The promise of AI has an energy-consuming downside. The heart of data centers-servers, GPUs, switches-never sleeps: it stays on around the clock. For networks, this means a constant load base, a regular and predictable breath of air, capable of providing stability but also imposing relentless demand. What changes, throughout the day, are the support systems that keep that infrastructure alive: cooling, ventilation, lighting. It is they that carve the hourly curve, with peaks chasing the hottest hours and putting pressure on the grid just when energy costs the most.
The key word is flexibility
Then the AI shuffles the cards one more time. GPUs work in cycles alternating training and inference; the load stops being flat and becomes pulsing. It is more complex to manage, but also potentially more elastic. Here the United States serves as a laboratory: flexibility is the key word. The Rocky Mountain Institute distinguishes three levers that data centers can activate. Temporal flexibility, which shifts over time what is not urgent-a compute batch, a cooling cycle-to times when power is most abundant. Spatial flexibility, which redistributes load among different locations following local renewable availability or grid capacity. And storage and generation flexibility, which integrates advanced UPS, batteries, and microgrids to reduce demand at critical times and provide grid services.
In this scheme, data centers stop being just users and become assets. The Electric Power Research Institute sees them as grid assets; the Department of Energy talks about grid-interactive architectures, where IT systems talk to the power system in real time. It’s not theory: an MIT/CEEPR study estimates that well-integrated flexibility can reduce overall system costs by about 3 to 4 percent. Small numbers, some will say; but in an industry where every percentage point is worth billions, the impact is far from negligible.
However, there is a caveat that cannot be evaded. Flexibility is a tool, not an outcome per se. In markets still fueled by coal or gas, shifting loads can lower costs while simultaneously increasing emissions. This is the paradox of the digital transition: the power of cloud and AI requires governance that can direct flexibility where it creates real environmental value, starting with a gradually more decarbonized mix.
Doubling in sight
The global scenario confirms the trajectory. The International Energy Agency predicts that data center consumption could double by 2030, exceeding 900 TWh. What we see today in the United States is a foretaste: Europe, Canada, China, India, and Southeast Asia are moving in the same direction. Everywhere, the growth of cloud, AI and edge computing will bring similar issues: grid balance, available capacity, price stability, climate footprint. The difference will be the quality of integration: whether countries can turn flexibility into a structural response, or leave it on the sidelines as a tactical exception.
In Europe, the Data Centre Code of Conduct and new local flexibility markets open up the active participation of these actors. In Italy, the evolution of MACSE and demand response mechanisms can facilitate the same process, stitching together energy and digital transition into a single industrial supply chain. The regulatory push toward 24/7 carbon-free energy models and smarter use of distributed storage suggest a clear path: data centers not as a problem, but as part of the solution.
Meanwhile, other poles are moving.
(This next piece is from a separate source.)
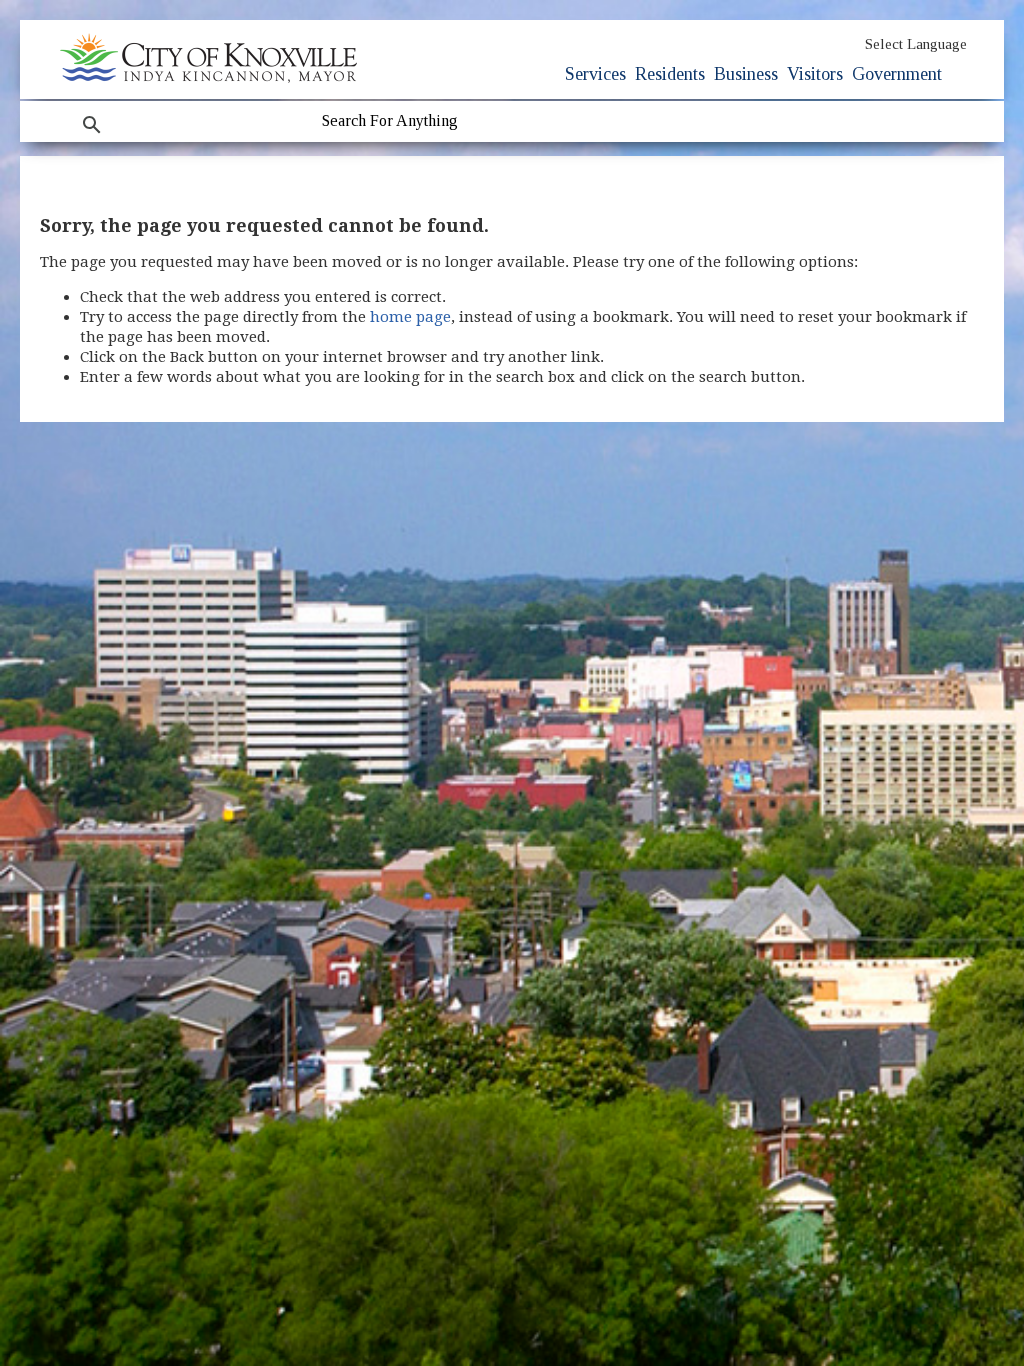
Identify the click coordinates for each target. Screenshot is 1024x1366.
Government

In Canada, the race for AI data centers is saturating urban networks and forcing infrastructure accelerations. In China, regional computing zones generate intermittent loads that must be governed. In India, public cloud expansion is forcing quick choices on capacity and reliability. And in Europe, regulatory pressure results in experiments that aim to make flexibility models replicable.
Bringing two revolutions into dialogue
The point of convergence is clear: the future of energy and the future of artificial intelligence intersect in the same infrastructure, a network that thinks, learns, and self-regulates. Because intelligence, in the end, is not just in the data we process, but in the way we decide to power it. If flexibility is put at the service of a cleaner, more reliable, more cost-effective grid, data centers will become the new balance factories of the electricity system. If it remains a set of isolated arrangements, we will have missed the opportunity to bring into dialogue two revolutions-the digital and the energy revolutions-that, together, can change the way our cities, our industries, our daily lives work.